User-Defined Function API  9.0
 All Classes Functions Typedefs Enumerations Enumerator
marklogic::LexerUDF Class Referenceabstract

Encapsulation of a User Defined Function for performing tokenization of text runs. More...

#include <MarkLogic.h>

Public Member Functions

virtual void  close ()=0
  Release a LexerUDF instance. More...
 
virtual bool  isStale () const =0
  Return true if the LexerUDF instance can no longer be reused. More...
 
virtual void  initialize (const char *lang, int argc, const char **argv, Reporter &r)=0
  Initialize a lexer. This method is called once after the lexer is constructed. More...
 
virtual void  reset (const CodePoint *cp, unsigned sz, Reporter &r)=0
  Initiate a new tokenization episode on a new text run. More...
 
virtual void  finish (Reporter &r)=0
  Clean up from tokenizing a text run. More...
 
virtual bool  next (Reporter &r)=0
  Advance to the next token.
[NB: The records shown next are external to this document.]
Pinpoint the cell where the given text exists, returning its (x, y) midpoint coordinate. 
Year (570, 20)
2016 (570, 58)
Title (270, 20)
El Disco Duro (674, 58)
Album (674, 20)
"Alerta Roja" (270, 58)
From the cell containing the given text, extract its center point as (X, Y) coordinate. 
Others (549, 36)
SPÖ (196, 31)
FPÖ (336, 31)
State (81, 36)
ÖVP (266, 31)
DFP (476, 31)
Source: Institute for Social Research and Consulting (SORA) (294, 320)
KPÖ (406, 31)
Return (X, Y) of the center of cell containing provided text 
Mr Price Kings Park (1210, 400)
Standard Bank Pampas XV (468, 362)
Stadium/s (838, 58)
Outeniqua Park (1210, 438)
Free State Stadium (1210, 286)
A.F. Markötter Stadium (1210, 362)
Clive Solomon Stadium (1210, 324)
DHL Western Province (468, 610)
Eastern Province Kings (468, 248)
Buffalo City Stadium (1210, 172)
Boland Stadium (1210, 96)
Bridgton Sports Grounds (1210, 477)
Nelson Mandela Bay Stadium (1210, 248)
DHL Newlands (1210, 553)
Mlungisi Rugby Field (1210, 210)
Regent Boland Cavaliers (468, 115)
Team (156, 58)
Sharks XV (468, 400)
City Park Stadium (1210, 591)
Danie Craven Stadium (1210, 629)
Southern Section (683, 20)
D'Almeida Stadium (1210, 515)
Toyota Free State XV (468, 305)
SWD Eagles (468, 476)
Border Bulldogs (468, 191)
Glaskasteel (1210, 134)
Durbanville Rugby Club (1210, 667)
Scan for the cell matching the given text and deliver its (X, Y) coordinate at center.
Return true if the is another token to fetch. More...
 
virtual const Token token () const =0
  Return the current token. More...
 

Protected Member Functions

  LexerUDF (unsigned version=MARKLOGIC_API_VERSION)
  Construct an object compatible with a specific MarkLogic Native Plugin API version. More...
 

Detailed Description

Encapsulation of a User Defined Function for performing tokenization of text runs.

You must implement a subclass of this class.

When you install a subclass of LexerUDF as a native plugin, MarkLogic servers can apply your algorithm to perform tokenization of a text run. To activate your tokenization algorithm for a particular language, you will need to apply the appropriate language customization configuration.

Your tokenization algorithm will be applied automatically when content in the configured language is loaded into the database or searched. You can also see the effect of your algorithm from XQuery (cts:tokenize) or JavaScript (cts.tokenize).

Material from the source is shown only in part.